You have spent most of your online life on IMs like Facebook Messenger, WhatsApp, Telegram or Discord? Sending countless meaningless chit chat, small talk, gossip talk that you forget the next week? I did and you are not alone. Group chats and IMs are uncool, being chronically online is not cool either, and finally being cool is uncool. Being offline is hip now.
When using IM there is a self imposed requirement to wait, reply, wait and reply. None of it is async that we were once promised. It might be async, but in reality it is not. It's completely sync communication just with some extra unnecesary idle times. You don't need that for your personal life communication. Just make a call.
Messaging is time consuming. But there is a silver bullet -- emails. You check your emails once or twice a day and that's ok. Nobody expects you to response in a few seconds. You can take your time and respond when you will gather resources or find an answer. It's almost fully async medium close to regular retro paper letters (which I wonder if they will make a comeback soon).
In professional environment there might be a case when you exchange emails back and forth, one after another in short interval. In such case the discussion can be very time consuming. You firstly spend time to craft your message and then wait for other side to respond. But this scenario is rare in my opinion. On the other hand it is very common have a sync conversation on IMs apps. How many times you were staring blankly at a "Hi" message from your colleague, expecting him to follow with some more info. All that you see is ellipsis "..." while waiting, wasting time on idle staring at the screen. You might be the one who comply to "no hello" policy but don't expect that others will do the same.
Writing emails has some traction to it. An author must create a thought that he wants to transmit trough an email. Composing and sending an email is harder than just writing a "Hi" message into a chat window and clicking "Enter".
Of course there is no way people will start using emails again when they have an option to quickly send a short "Hi" message on MS Teams so this entire rant is meaningless. Actually, the IMs in work environment is an upgrade. You have an option to treat them async. The problem is you. Why you react the way you do when receiving a "Hi" message? You could just ignore it and do your work. But this "Hello" message leaves an itch on back of your brain. You anticipate the followup messages, it's eating you from an inside. Finally you fold and reply with "Hi".
Email client filled with spam
What about personal life? I remember the times of SMS messaging. It was used to send short messages, e.g. confirming a meetup, sending an address or some other small information. Maybe it was used by some like internet chat with hundreds of messages a day. But for general public there were two limitations: 1) slow typing on T9 keyboards, and 2) price of single SMS. You hardly ever spend an hour discussion on something over SMS because of inconveniance. Today I can easily spend an hour discussion something unimportant on a group chat or in DMs. It's just too easy.

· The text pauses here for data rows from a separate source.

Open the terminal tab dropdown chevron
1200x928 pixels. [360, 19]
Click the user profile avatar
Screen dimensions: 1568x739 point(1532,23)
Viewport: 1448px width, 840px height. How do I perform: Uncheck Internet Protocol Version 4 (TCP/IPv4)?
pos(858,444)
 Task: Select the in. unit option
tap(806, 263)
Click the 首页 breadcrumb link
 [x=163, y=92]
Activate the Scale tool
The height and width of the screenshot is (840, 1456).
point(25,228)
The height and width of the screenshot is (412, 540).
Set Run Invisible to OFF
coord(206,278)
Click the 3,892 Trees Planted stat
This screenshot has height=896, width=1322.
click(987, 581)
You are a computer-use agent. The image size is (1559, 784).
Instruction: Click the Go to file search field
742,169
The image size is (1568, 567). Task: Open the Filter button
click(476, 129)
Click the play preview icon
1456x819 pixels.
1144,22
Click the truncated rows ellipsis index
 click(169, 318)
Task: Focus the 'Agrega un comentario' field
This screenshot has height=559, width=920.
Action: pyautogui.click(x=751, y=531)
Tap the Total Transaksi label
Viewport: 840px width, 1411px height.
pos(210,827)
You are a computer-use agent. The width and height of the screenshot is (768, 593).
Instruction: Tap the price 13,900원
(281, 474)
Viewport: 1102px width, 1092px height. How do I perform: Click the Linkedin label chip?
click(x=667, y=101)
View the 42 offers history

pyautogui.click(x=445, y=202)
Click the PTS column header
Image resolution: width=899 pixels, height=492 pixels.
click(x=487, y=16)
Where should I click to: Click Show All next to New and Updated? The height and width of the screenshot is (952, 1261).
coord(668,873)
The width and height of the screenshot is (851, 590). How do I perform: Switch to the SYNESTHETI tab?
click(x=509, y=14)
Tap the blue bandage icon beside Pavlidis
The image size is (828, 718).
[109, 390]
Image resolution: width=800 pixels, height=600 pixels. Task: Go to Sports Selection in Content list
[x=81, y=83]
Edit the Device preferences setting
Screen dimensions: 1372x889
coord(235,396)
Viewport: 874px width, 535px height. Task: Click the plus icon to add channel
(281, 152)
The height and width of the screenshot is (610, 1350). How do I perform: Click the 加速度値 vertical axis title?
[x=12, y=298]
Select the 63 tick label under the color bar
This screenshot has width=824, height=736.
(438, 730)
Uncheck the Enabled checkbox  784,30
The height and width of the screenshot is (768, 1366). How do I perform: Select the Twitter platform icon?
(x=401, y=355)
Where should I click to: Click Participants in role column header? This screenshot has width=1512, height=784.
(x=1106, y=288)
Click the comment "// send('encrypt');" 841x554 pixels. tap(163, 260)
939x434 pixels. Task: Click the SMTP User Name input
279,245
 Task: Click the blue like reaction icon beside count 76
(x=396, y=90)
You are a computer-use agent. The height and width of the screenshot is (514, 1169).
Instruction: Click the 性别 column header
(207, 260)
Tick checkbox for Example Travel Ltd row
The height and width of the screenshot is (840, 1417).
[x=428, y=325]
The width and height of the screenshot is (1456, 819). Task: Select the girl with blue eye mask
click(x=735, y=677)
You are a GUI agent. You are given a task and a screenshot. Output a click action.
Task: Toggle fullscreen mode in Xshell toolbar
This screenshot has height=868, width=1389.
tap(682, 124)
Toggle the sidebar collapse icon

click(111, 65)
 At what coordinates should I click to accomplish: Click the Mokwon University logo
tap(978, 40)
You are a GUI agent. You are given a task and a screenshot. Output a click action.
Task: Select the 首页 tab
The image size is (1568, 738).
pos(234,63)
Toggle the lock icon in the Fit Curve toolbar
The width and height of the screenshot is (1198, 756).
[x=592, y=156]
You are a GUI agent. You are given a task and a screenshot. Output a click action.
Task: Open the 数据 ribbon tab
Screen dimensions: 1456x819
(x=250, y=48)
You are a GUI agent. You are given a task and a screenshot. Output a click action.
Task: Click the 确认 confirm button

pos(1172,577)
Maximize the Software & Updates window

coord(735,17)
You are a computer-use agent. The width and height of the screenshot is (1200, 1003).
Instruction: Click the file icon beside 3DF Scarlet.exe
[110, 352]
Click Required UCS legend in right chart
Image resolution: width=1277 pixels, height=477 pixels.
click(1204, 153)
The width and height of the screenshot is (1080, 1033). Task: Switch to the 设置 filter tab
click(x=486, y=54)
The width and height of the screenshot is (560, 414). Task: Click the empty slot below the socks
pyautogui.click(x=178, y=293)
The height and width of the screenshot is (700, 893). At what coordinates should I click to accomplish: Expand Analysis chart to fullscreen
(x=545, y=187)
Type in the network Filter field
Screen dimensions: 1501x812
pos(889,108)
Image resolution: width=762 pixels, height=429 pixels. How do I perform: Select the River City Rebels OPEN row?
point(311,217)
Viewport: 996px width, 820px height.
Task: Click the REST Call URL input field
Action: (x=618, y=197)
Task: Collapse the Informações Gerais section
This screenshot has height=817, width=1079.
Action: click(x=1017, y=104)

But to make it clear. Messaging is superior to making a call. You have complete history of what you and the other person said, it's quick to search, you can send media. It's not strange that IMs are more popular now than calls.
There are tradeoffs. You have notifications overload now. IMs tends to produce tons of notifications. It's frustrating to receive multiple notifications in span of a minute because
somebody use
to write
messages
like that.
Why on hell Android is not using any kind of throttling to limit notifications received? Do I really need to hear the same sound and vibration every 2 seconds because some person (actually I have a habit of writing this way) sends a two words message instead of building bigger paragraph and then clicking the "Send" button only after entire thought is captured by text? At least give me an option to rate limit number of notifications I get.
See the simple idea for limiting (throttling) notifications:
Dear phone, Please do not constantly bombard me with sound notifications. One per hour is sufficient. I remember that I heard you; I just do not care right now.
Why do we want to send the information as quickly as possible? The receiver probably will be happier if he gets entire thought or story at once instead of waiting. On the other hand this waiting is part of the story. Like waiting for a final episode of TV show you're watching. It's different if there's no waiting. Without anticipation the story is not the same. It's like reading 200+ messages of group chat next day. It's not the same as you weren't there. Also if you write a long paragraph for 4 minutes you might lose the person on the other side. That's why you might "write" "messages" "this way" and split it into smaller chunks.
Emails do not work that way. You will write entire message and receiver will get it as a whole. Everyone is on the same ground. There will be no stream of consciousness, no anticipation, no staring at the "..." symbol, no fear of loosing your audience. You send a message and close the email client.